Describe the main ideas behind greedy algorithms.
A greedy algorithm works by making a sequence of decision. Each decision is made by optimizing locally, asking what is the best thing to do for the next step. Once a decision is made, it is final, and will not be undone. The algorithm commits to its decisions.
What problem does Dijkstra's algorithm solve?
Dijkstra's algorithm finds shortest paths in a graph from all vertices to a given vertex.
Is the vertex cover problem known to be NP-complete, or is that only conjectured? Is it known whether the vertex cover problem is in the class P? Is it known whether the vertex cover problem is in the class NP?
The vertex cover problem is known to be NP-complete. (We proved it in class.) The vertex cover problem is known to be in NP. (There is a nondeterministic polynomial time algorithm to solve it.) If P and NP are different classes, then the vertex cover problem is not in P. However, nobody knows whether P and NP are different; that is only conjectured. So it is only a conjecture that leads to the conclusion that the vertex cover problem is not in P.
Do problem 17.2-5.
This one I will leave to you. If you solved the Professor Midas problem above it, you should have no problem with this one.
The partition problem is as follows. You are given a list of positive integers. You would like to create two sublists of the input list, with each number in exactly one of the sublists, so that the sum of the numbers in each sublist is the same. Describe a nondeterministic polynomial time algorithm for the partition problem.
Guess a way to partition the input list into two piles. If there are n values in the list, this is just a matter of selecting n bits, each telling whether one of the numbers goes into the first or second pile.
Compute the sum of each pile. If the two sums are the same, then answer yes. If not, answer "I don't know".
Remark. Notice that the bits selected in step 1 are NOT selected at random. There is no randomization here. Randomized algorithms are a completely different class of algorithms. Here, you should think of the bits as being selected by an oracle who knows how to select them to make the answer be yes, when that is possible.
Suppose that A and B are two sets that belong to the class NP. Show that the intersection of A and B is also a member of NP.
Since A and B are in NP, there is a nondeterministic algorithm for each of them. That is, every member of A has an easily checked certificate showing that it is in A, and every member of B has an easily checked certificate showing that it is in B. We need to find an easily checked certificate showing that a given value is in both A and B. Just take the certificates for membership in A and membership in B and combine them. So a certificate for membership in A intersected with B has the form (C1,C2), where C1 is a certificate that the given value is in A, and C2 is a certificate that the given value is in B.
To check certificate (C1,C2), check that both certificates are valid. (Of course, C1 is checked using the checking algorithm for A and C2 is checked using the checking algorithm for B.)
By the way: If A is a set of strings then the complement of a set A is the set of all strings that do not belong to A. The same kind argument does not work to show that if A is in NP then the complement of A is also in NP. Can you see why?

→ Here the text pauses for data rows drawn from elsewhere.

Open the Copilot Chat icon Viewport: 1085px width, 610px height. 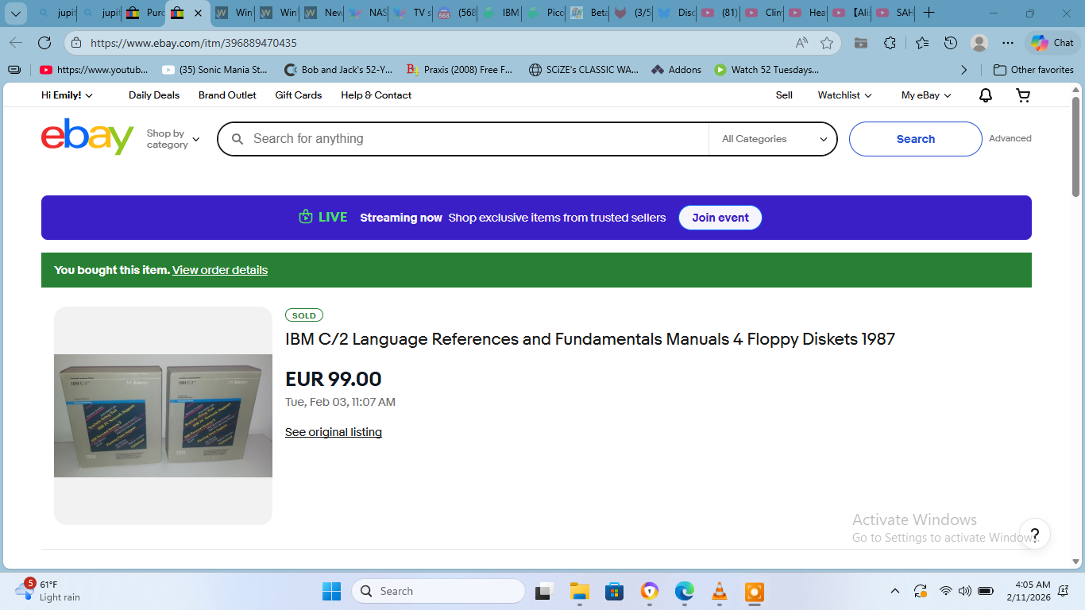(x=1051, y=43)
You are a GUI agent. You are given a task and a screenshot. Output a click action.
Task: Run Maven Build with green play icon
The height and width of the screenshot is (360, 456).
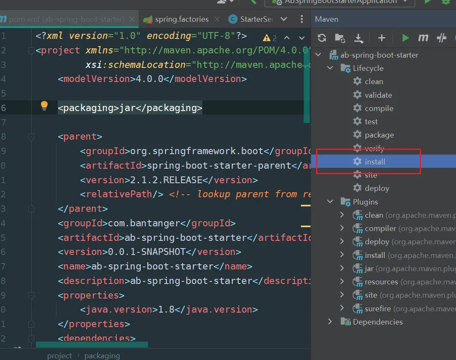405,38

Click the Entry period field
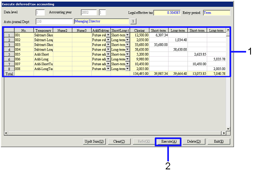pos(216,13)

It is conjectured that, if A is NP-complete, then the complement of A is not in NP.
The independent set problem is as follows. The input consists of an undirected graph G and a positive integer k. You are asked whether graph G has an independent set of size at least k. An independent set in a graph is a set of vertices that are mutually nonadjacent. That is, none of them are adjacent to any of the other ones. Prove that the vertex cover problem reduces to the independent set problem.
The reduction from vertex cover to independent set is function f given by f(G,k) = (G,n-k) where n is the number of vertices in G.
Function f is clearly computable in polynomial time. All that is required is to count the number of vertices in G, and do a little arithmetic.
We need to show that G has a vertex cover of size k if and only if G has an independent set of size n-k. It suffices to show a correspondence between vertex covers and independent sets.
Choose a vertex cover S of G having size k. Take the set I of vertices not in S. There cannot be an edge between any two members of I, because if there were, S would not cover all of the edges. Hence, I must be an independent set. Since I has size n-k, G has an independent set of size n-k.
Choose an independent set I of G having size n-k. Take the set S of all vertices that are not in I. Then S must be a vertex cover of G. Any edge not covered by S would have to be between two vertices that are not in S. But there are no such edges, since I is an independent set. Since S has size n-(n-k) = k, G must have a vertex cover of size k.
So f is a polynomial time reduction from the vertex cover problem to the independent set problem.